Agency officials said they were prohibited by law from identifying the invited firms, but The Wall Street Journal said they included KBR, the Halliburton subsidiary; Bechtel Group Inc.; Parsons Corp.; Louis Berger Group and Fluor Corp., two companies that have joined together for this effort, and Washington Group International.

The Center for Responsive Politics, an organization that tracks political donations, said the companies and individuals associated with them have made $3.5 million in contributions from 1999 to 2000, with two-thirds going to Republicans.

Rep. Henry Waxman of California, ranking Democrat on the House Government Reform Committee, has asked the U.S. Army Corps of Engineers to explain the selection of KBR for the oil fires contract.

"The only rationale offered ... is that the contract work involves the implementation of a contingency plan for extinguishing oil well fires," Waxman wrote the Corps. "It is not clear, however, whether any other companies were asked to submit similar plans."
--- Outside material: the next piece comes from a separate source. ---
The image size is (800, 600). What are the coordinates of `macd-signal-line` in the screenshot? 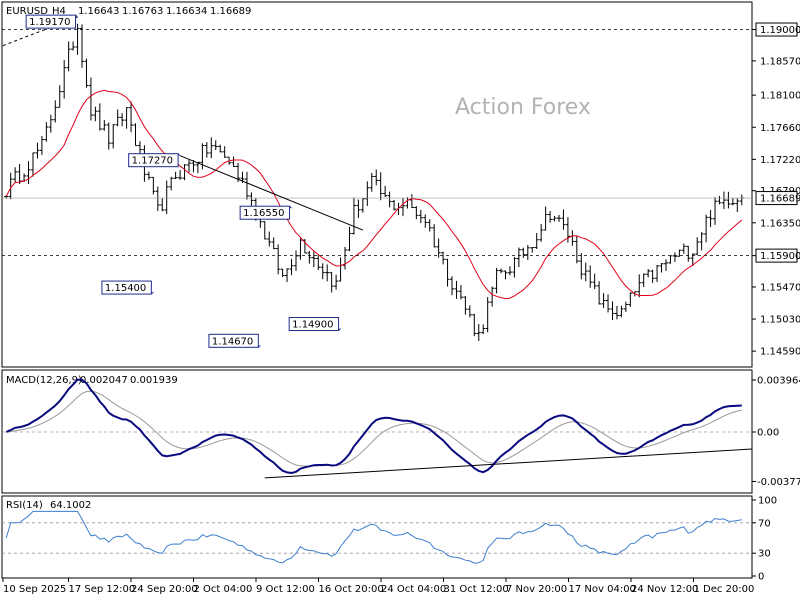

Bathsheba Crocker, who works on Iraq reconstruction at the Center for Strategic and International Studies, said, "If you separate out the Cheney issue, it makes a lot of sense" to choose a firm with postwar reconstruction experience. "But at the same time, you can't separate out the Cheney issue as a political matter," she said. "It's obviously why they're in political hot water."
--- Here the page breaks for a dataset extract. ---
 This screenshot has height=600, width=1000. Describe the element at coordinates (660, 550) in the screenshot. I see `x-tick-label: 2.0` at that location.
Andrew Natsios, the USAID administrator, has defended the fast-track contracting system that is designed to circumvent a normal bidding process that takes six months. He said speed was essential to rebuild deteriorated schools, water systems, hospitals and other buildings, and the invited bidders already possessed the necessary security clearances.

In a column Monday in USA Today, Natsios denied any cronyism or favoritism.

"If you need a surgeon, a lawn service, a real estate agent or a college, you seek out the names with the reputation for quality and the ability to get the job done," he wrote.

The multinational firms have handled reconstruction projects after conflicts in Bosnia and Haiti, Natsios said, contending the expedited system not only was legal but showed common sense for the United States' image abroad.

"We want to quickly show the world, especially Muslim countries, that we care about the Iraqi people and are ready to use our tax dollars to improve their lives," Natsios said.

He also addressed a budding controversy over whether the United States would hog the reconstruction work.

"Up to 50 percent of the work may be subcontracted to U.S. and foreign firms," he said. USAID signs primary contractors, who in turn choose the subcontractors.

The role of non-U.S. firms in rebuilding Iraq has generated its own controversy.

President Bush and others in his administration believe there should be a U.S.-run military and administrative transition toward democracy.

France and Russia are championing a U.N. role, and the French - worried they could be shut out of postwar business deals - are drawing up plans to win their firms some of the reconstruction business.